• Minerva anestesiologica · Nov 2019

    Observational Study

    The prognostic role of red blood cell distribution width in transfused and non-transfused critically ill patients.

    • Alberto Fogagnolo, Savino Spadaro, Fabio S Taccone, Riccardo Ragazzi, Anna Romanello, Alberto Fanni, Elisabetta Marangoni, Federico Franchi, Sabino Scolletta, and Carlo A Volta.
    • Unit of Anesthesia and Intensive Care, Department of Morphology, Experimental Medicine and Surgery, Sant'Anna University Hospital, University of Ferrara, Ferrara, Italy.
    • Minerva Anestesiol. 2019 Nov 1; 85 (11): 1159-1167.

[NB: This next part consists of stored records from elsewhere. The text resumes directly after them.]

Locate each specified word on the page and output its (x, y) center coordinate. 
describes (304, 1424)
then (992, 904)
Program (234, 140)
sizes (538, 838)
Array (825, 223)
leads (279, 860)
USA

    BackgroundRed blood cell distribution width (RDW) value is gaining popularity as a prognostic factor in critically ill patients. However, its role in transfused patients is unclear. The aim of this study was to evaluate the predictive value of Red blood cell distribution width (RDW) on Intensive Care Unit (ICU) admission for 90-day mortality among either transfused or non-transfused critically ill patients.MethodsThis observational cohort study includes 286 patients with at least 48 hours of ICU length of stay. Patients were analyzed separately in two groups, depending on whether or not they were transfused in the last 72 hours before ICU admission.ResultsOne hundred seventeen (117) patients (41%) were transfused. Patients with high RDW on admission (N.=181, 63%) had higher 90-day mortality both in non-transfused (26/87, 30% vs. 12/82, 14% P=0.03) or transfused (39/94, 41% vs. 2/23, 8% P=0.003) patients. The area under the curve of admission RDW values to predict 90-day mortality was 0.660 and 0.610 for non-transfused and transfused patients, respectively. The Youden Index analysis showed that an RDW value of 14.3% was the best cut-off to predict mortality in the non-transfused group, while 15.3% was the best cut-off in the transfused group.ConclusionsHigh RDW values on ICU admission are independently associated with 90-day mortality in critically ill patients regardless of previous red blood cells transfusion. However, we identified two different cut-offs of "high RDW" to be used in ICU in transfused and non-transfused patients.